Potential drawbacks of a fractional CFO
Balanced decision-making requires understanding the limitations alongside the benefits.
Limited availability compared to full-time hires
Fractional CFOs split their time across multiple clients. They may not be available for every meeting or urgent request, which makes clear communication about priorities and response times essential from the outset.
Less embedded in company culture
Building deep understanding of team dynamics and internal context takes longer when someone works with you intermittently rather than daily. This can affect how quickly they grasp unwritten rules and relationships within the organisation.
Managing confidentiality across multiple clients
Businesses working with fractional CFOs who also support other companies - potentially including competitors - benefit from clear agreements about information boundaries and confidentiality expectations.

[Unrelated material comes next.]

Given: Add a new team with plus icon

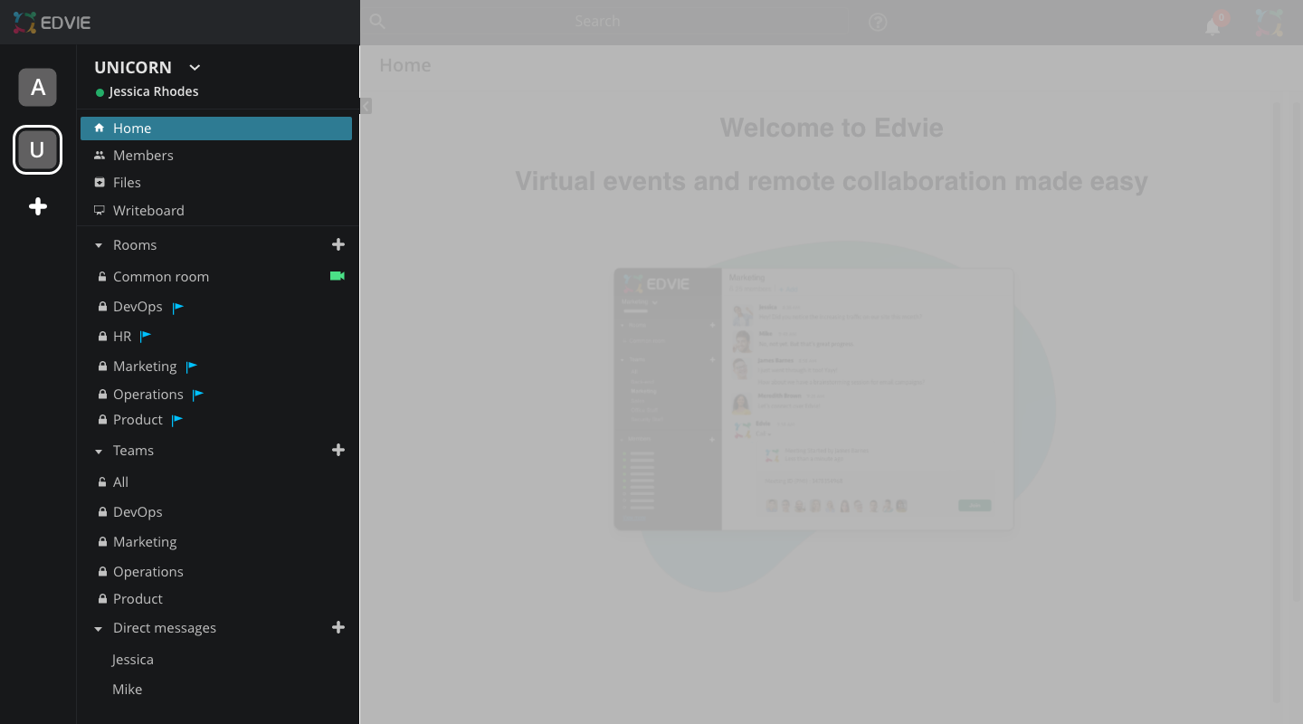Looking at the screenshot, I should [x=338, y=450].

Signs your business needs a fractional CFO
Several scenarios suggest the timing is right for fractional CFO support:
You are preparing to raise funding
Investors expect robust financial models, credible projections, and someone who can discuss the numbers with authority. A fractional CFO brings both the technical capability and the credibility that fundraising demands.
Cash flow has become unpredictable
Revenue may be growing, yet forecasting when money will arrive or depart feels increasingly difficult. This complexity often signals the need for more sophisticated financial oversight.
Financial decisions feel overwhelming
When founding teams spend more time wrestling with financial questions than focusing on core business activities, external expertise can restore balance and clarity.
You have outgrown your accountant
Your accountant handles compliance well but cannot advise on strategic financial decisions. This gap between operational accounting and strategic finance is precisely where fractional CFOs add value.
You need strategic input, not daily execution
The business requires leadership-level financial guidance rather than someone processing invoices and reconciling accounts.
How much does a fractional CFO cost?
Pricing varies based on experience, sector expertise, and engagement complexity.
Common pricing models
Three engagement structures appear most frequently:
- Day rate: Payment for specific days worked, offering maximum flexibility for both parties
- Monthly retainer: Fixed fee for agreed hours or scope, providing predictable costs and consistent access
- Project-based: One-off fee for defined deliverables such as fundraising preparation or financial systems implementation
UK market rate ranges
Hourly rates typically range from £125 – 250 depending on experience and specialisation. While this represents a premium compared to accounting services, it remains significantly more accessible than a full-time CFO salary plus benefits.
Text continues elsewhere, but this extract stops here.